Required action: Print, exactly as they appear in the listing below, the lines from the line with "Open the Settings" to the line with "Task: Expand the chevron before Загрузки", with both end lines kept.

Data extracts:
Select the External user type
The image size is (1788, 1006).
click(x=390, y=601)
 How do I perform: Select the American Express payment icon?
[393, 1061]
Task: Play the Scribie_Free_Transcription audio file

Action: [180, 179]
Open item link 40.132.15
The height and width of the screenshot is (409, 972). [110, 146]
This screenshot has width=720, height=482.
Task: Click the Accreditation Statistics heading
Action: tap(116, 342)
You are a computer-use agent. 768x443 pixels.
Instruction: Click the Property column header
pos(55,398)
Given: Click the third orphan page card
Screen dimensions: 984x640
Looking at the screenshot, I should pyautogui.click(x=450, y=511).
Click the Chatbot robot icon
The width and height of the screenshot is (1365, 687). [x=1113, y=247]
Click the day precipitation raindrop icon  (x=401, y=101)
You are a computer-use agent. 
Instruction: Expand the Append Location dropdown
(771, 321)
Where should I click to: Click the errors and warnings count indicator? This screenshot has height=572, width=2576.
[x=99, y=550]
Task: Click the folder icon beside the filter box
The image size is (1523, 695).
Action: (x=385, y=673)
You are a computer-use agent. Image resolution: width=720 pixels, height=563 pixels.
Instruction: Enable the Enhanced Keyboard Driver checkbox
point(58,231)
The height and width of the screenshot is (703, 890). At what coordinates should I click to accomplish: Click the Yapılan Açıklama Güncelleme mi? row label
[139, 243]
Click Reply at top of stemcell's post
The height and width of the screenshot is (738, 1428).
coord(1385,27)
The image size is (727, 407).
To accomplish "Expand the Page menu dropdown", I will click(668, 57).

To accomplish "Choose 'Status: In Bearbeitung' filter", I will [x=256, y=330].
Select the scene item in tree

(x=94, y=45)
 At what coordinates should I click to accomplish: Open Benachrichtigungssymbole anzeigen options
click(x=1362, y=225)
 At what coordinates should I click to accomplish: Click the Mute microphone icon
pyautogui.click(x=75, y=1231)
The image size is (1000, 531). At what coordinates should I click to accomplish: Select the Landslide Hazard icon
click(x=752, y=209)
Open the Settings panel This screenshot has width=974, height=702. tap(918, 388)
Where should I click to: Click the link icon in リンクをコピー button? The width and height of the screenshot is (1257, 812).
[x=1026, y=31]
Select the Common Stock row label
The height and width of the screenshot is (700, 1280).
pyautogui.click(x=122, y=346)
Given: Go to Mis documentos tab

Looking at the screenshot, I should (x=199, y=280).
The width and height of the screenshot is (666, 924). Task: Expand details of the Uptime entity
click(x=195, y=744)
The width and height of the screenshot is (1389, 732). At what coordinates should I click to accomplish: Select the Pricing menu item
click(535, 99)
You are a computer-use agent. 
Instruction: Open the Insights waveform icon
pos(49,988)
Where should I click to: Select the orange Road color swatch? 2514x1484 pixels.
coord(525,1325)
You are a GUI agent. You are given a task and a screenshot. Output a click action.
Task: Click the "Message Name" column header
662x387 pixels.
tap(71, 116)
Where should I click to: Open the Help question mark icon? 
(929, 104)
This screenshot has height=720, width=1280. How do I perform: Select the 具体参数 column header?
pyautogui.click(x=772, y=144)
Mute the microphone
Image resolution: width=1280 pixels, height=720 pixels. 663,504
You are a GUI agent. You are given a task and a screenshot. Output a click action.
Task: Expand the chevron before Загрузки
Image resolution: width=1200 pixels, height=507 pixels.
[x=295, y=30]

Result:
Open the Settings panel This screenshot has width=974, height=702. tap(918, 388)
Where should I click to: Click the link icon in リンクをコピー button? The width and height of the screenshot is (1257, 812).
[x=1026, y=31]
Select the Common Stock row label
The height and width of the screenshot is (700, 1280).
pyautogui.click(x=122, y=346)
Given: Go to Mis documentos tab

Looking at the screenshot, I should (x=199, y=280).
The width and height of the screenshot is (666, 924). Task: Expand details of the Uptime entity
click(x=195, y=744)
The width and height of the screenshot is (1389, 732). At what coordinates should I click to accomplish: Select the Pricing menu item
click(535, 99)
You are a computer-use agent. 
Instruction: Open the Insights waveform icon
pos(49,988)
Where should I click to: Select the orange Road color swatch? 2514x1484 pixels.
coord(525,1325)
You are a GUI agent. You are given a task and a screenshot. Output a click action.
Task: Click the "Message Name" column header
662x387 pixels.
tap(71, 116)
Where should I click to: Open the Help question mark icon? 
(929, 104)
This screenshot has height=720, width=1280. How do I perform: Select the 具体参数 column header?
pyautogui.click(x=772, y=144)
Mute the microphone
Image resolution: width=1280 pixels, height=720 pixels. 663,504
You are a GUI agent. You are given a task and a screenshot. Output a click action.
Task: Expand the chevron before Загрузки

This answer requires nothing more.